* [To do]
Here are the records. Write out exactly the lines between the one holding "The width and height of the screenshot is (1120, 1084)." and the one holding "Click the Pyrite", inclusive.

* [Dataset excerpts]
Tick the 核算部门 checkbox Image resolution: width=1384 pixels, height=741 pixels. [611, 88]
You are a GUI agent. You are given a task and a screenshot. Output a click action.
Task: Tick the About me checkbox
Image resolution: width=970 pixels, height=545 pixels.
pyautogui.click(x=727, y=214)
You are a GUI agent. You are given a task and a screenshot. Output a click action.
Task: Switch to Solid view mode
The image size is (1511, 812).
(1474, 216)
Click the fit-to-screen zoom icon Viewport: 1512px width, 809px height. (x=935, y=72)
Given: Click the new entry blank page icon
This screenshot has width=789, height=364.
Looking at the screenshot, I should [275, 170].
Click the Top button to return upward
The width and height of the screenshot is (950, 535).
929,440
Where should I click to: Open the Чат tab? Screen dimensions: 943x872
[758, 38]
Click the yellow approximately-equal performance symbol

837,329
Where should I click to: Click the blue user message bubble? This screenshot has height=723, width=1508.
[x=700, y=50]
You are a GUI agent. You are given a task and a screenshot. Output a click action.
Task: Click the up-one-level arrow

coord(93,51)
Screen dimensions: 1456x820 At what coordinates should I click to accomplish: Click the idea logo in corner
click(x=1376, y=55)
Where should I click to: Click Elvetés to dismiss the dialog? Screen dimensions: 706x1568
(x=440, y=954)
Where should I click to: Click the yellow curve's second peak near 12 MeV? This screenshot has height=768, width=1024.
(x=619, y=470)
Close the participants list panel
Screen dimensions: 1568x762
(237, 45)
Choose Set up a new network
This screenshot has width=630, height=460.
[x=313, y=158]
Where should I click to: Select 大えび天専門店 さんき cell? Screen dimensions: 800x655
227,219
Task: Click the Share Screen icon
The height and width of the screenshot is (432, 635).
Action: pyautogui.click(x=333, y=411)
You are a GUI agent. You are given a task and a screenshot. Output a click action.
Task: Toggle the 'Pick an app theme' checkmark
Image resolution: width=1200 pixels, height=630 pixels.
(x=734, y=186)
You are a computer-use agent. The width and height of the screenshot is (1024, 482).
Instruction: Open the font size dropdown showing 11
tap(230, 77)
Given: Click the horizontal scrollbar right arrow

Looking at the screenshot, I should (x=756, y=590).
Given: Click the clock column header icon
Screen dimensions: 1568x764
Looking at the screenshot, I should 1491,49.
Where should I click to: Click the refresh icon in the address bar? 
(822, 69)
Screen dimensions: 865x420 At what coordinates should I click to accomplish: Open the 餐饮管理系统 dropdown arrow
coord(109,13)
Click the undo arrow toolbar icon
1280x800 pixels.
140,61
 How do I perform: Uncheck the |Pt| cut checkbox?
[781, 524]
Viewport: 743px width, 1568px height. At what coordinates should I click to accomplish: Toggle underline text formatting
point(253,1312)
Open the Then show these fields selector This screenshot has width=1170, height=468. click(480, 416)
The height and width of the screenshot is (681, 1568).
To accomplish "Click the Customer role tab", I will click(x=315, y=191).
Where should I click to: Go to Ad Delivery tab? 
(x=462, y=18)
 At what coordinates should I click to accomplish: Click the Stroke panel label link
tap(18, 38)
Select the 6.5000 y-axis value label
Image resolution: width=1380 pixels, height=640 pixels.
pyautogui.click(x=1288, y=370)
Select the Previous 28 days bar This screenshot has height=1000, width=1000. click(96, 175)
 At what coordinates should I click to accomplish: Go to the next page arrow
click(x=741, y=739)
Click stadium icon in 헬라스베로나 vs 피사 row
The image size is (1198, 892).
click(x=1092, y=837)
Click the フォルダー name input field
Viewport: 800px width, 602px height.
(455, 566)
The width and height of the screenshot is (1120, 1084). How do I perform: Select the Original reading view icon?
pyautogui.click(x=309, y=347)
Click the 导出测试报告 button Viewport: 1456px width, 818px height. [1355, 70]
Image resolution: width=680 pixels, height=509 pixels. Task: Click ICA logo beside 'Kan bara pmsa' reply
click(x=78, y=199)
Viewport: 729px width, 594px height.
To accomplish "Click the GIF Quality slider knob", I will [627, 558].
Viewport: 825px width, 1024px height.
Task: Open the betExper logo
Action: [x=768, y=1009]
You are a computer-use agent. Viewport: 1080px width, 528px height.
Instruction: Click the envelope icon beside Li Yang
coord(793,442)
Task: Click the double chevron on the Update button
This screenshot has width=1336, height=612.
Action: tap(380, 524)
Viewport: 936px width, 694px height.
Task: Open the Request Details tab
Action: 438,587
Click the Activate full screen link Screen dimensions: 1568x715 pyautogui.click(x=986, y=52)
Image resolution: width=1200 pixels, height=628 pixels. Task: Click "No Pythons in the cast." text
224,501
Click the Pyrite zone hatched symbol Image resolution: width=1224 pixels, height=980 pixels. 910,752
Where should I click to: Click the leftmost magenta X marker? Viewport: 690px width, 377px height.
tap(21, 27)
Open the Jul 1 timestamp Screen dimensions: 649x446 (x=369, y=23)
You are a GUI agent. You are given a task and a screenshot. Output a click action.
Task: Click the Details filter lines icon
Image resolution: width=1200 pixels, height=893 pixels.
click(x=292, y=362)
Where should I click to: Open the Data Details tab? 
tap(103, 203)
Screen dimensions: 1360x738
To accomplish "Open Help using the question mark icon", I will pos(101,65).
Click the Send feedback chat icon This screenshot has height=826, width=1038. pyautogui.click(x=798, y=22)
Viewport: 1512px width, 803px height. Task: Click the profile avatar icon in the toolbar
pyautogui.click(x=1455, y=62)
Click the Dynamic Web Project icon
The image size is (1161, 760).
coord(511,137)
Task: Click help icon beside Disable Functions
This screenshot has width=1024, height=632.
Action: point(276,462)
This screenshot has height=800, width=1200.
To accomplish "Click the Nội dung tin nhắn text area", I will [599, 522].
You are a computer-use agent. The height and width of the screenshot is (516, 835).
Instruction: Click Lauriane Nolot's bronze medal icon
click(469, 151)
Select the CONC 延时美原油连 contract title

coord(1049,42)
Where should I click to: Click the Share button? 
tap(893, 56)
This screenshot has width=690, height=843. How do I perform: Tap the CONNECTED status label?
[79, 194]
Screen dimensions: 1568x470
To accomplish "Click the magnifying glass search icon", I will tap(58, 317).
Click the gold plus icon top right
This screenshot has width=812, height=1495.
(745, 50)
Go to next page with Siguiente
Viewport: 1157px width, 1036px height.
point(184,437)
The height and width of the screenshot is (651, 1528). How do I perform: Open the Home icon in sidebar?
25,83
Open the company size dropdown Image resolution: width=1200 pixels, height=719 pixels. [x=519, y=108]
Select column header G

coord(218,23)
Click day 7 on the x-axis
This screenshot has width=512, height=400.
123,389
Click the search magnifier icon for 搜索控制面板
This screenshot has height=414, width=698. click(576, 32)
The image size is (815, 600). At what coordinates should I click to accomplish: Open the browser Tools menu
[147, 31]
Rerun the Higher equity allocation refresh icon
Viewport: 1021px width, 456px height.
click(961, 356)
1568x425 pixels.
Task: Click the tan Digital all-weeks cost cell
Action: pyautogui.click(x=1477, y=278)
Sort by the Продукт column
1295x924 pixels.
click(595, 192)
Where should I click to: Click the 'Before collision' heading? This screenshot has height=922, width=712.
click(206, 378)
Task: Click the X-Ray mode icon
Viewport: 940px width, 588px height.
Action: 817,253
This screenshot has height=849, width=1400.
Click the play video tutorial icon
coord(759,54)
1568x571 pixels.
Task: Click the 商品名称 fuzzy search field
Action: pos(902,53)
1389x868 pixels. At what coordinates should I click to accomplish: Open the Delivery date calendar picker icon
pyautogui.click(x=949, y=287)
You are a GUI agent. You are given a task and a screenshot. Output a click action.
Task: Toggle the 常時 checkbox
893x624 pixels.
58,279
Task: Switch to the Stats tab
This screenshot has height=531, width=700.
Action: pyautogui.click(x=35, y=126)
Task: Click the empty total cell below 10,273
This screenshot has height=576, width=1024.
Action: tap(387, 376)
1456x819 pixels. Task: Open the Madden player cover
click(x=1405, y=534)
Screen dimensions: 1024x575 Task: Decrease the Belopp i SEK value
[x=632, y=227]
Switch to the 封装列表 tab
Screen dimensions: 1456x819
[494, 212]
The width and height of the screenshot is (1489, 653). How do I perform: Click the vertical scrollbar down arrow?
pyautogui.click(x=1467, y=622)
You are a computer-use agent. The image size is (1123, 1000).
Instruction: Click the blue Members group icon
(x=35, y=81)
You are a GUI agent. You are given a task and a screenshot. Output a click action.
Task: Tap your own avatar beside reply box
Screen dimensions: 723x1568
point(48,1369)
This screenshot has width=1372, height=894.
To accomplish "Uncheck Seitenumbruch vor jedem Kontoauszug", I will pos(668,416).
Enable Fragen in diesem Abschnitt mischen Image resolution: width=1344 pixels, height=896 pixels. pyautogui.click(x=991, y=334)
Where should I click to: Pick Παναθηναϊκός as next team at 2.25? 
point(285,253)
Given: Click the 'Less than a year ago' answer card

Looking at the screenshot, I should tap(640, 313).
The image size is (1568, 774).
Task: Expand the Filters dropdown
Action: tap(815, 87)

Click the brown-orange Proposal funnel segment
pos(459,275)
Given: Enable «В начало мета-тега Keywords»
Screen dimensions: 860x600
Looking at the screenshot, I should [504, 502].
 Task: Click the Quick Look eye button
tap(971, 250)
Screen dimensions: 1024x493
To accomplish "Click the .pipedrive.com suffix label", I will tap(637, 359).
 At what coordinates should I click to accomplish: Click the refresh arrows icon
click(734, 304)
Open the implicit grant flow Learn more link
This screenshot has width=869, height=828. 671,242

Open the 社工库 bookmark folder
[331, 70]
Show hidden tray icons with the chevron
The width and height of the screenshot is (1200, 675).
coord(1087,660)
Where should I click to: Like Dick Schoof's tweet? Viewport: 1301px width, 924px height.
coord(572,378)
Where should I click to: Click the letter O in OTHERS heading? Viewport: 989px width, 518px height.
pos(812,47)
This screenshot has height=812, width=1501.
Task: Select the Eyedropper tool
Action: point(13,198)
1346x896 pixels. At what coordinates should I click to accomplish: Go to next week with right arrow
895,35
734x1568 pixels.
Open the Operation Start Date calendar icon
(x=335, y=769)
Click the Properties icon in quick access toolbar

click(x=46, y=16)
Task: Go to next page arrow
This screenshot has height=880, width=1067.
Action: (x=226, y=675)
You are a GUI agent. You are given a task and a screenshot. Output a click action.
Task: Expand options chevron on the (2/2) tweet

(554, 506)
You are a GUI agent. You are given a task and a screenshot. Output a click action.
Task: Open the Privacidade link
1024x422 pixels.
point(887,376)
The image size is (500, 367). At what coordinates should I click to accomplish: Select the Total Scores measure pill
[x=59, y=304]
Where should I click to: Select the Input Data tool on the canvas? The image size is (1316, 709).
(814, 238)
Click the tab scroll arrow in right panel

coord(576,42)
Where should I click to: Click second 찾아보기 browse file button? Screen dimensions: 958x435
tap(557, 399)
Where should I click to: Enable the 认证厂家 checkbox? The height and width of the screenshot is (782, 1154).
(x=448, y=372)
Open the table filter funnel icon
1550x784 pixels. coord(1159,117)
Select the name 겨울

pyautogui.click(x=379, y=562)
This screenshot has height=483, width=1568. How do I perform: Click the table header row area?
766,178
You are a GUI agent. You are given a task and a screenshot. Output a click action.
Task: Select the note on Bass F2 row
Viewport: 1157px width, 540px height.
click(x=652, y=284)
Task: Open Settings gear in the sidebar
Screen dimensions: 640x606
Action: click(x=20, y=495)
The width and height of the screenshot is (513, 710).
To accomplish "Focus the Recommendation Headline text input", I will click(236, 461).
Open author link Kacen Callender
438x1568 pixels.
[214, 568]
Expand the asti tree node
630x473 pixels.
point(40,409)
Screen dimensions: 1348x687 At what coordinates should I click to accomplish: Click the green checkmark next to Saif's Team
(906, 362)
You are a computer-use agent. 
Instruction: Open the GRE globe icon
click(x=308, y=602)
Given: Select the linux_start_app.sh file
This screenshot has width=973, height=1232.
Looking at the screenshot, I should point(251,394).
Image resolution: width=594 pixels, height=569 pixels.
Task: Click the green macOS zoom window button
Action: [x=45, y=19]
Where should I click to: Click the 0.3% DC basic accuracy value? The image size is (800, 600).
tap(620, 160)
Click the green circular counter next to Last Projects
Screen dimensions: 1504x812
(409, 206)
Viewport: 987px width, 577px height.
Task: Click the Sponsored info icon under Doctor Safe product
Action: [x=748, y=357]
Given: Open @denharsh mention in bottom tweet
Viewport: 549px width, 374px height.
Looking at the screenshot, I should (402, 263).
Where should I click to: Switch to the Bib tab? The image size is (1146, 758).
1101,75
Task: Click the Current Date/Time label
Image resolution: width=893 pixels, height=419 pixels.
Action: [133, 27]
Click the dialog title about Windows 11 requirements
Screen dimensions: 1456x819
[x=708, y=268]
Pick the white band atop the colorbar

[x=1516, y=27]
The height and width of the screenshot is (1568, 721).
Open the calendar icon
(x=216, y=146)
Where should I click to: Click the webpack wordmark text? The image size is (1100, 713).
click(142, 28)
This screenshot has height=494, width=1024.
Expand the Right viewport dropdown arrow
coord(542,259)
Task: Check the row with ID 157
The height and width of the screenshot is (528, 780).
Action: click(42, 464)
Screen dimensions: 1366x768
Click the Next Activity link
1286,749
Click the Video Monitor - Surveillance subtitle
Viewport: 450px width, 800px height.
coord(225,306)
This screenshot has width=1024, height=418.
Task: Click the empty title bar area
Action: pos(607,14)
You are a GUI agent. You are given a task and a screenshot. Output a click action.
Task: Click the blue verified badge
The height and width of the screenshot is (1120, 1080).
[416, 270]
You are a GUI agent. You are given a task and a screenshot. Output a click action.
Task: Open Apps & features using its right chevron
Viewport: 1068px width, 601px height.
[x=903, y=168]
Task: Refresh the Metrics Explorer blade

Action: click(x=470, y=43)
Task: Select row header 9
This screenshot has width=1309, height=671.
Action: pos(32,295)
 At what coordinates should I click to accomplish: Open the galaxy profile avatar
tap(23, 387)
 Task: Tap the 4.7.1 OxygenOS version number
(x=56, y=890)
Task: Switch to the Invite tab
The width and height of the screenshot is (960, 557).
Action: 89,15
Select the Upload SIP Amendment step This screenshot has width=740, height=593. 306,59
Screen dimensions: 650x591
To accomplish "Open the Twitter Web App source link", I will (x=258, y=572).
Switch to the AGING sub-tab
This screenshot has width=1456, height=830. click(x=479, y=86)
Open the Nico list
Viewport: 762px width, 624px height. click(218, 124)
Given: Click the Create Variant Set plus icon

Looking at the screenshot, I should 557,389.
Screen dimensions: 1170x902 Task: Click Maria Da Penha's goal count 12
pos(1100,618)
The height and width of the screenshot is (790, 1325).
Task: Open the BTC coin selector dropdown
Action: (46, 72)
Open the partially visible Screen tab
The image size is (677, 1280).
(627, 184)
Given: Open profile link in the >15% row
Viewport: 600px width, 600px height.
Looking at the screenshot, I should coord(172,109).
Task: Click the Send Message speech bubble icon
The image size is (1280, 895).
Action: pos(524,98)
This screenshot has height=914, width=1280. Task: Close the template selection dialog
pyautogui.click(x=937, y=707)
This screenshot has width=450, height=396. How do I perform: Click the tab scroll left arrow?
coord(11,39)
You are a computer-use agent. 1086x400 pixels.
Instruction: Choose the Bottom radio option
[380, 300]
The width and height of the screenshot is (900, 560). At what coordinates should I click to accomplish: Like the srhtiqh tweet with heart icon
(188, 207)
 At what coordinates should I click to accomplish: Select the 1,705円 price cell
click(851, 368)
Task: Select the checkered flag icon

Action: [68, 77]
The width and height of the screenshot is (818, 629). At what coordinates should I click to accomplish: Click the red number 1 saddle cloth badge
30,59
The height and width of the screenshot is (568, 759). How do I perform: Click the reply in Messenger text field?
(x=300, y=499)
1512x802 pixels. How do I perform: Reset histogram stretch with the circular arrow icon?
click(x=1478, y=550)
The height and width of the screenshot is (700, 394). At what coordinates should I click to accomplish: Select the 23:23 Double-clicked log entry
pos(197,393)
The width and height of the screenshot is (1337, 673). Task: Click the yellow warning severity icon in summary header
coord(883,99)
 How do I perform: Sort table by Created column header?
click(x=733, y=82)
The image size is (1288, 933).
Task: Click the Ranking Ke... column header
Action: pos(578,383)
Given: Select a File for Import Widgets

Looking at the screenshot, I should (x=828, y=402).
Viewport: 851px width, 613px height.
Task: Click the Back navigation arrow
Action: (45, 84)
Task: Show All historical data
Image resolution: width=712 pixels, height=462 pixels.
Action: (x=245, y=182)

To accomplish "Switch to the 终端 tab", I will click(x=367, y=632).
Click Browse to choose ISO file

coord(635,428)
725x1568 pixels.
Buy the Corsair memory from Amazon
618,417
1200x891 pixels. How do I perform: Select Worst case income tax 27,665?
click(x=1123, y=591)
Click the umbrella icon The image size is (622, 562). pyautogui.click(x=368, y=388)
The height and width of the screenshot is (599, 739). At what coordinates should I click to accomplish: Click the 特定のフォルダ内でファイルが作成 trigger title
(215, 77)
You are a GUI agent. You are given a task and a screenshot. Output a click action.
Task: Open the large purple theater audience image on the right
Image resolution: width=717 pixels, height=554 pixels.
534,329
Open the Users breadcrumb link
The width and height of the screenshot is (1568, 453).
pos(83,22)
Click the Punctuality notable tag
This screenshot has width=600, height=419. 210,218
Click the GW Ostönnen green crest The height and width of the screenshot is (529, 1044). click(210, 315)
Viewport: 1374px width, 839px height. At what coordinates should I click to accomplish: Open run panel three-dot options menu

* [Answer box]
The width and height of the screenshot is (1120, 1084). How do I perform: Select the Original reading view icon?
pyautogui.click(x=309, y=347)
Click the 导出测试报告 button Viewport: 1456px width, 818px height. [1355, 70]
Image resolution: width=680 pixels, height=509 pixels. Task: Click ICA logo beside 'Kan bara pmsa' reply
click(x=78, y=199)
Viewport: 729px width, 594px height.
To accomplish "Click the GIF Quality slider knob", I will [627, 558].
Viewport: 825px width, 1024px height.
Task: Open the betExper logo
Action: [x=768, y=1009]
You are a computer-use agent. Viewport: 1080px width, 528px height.
Instruction: Click the envelope icon beside Li Yang
coord(793,442)
Task: Click the double chevron on the Update button
This screenshot has width=1336, height=612.
Action: tap(380, 524)
Viewport: 936px width, 694px height.
Task: Open the Request Details tab
Action: 438,587
Click the Activate full screen link Screen dimensions: 1568x715 pyautogui.click(x=986, y=52)
Image resolution: width=1200 pixels, height=628 pixels. Task: Click "No Pythons in the cast." text
224,501
Click the Pyrite zone hatched symbol Image resolution: width=1224 pixels, height=980 pixels. 910,752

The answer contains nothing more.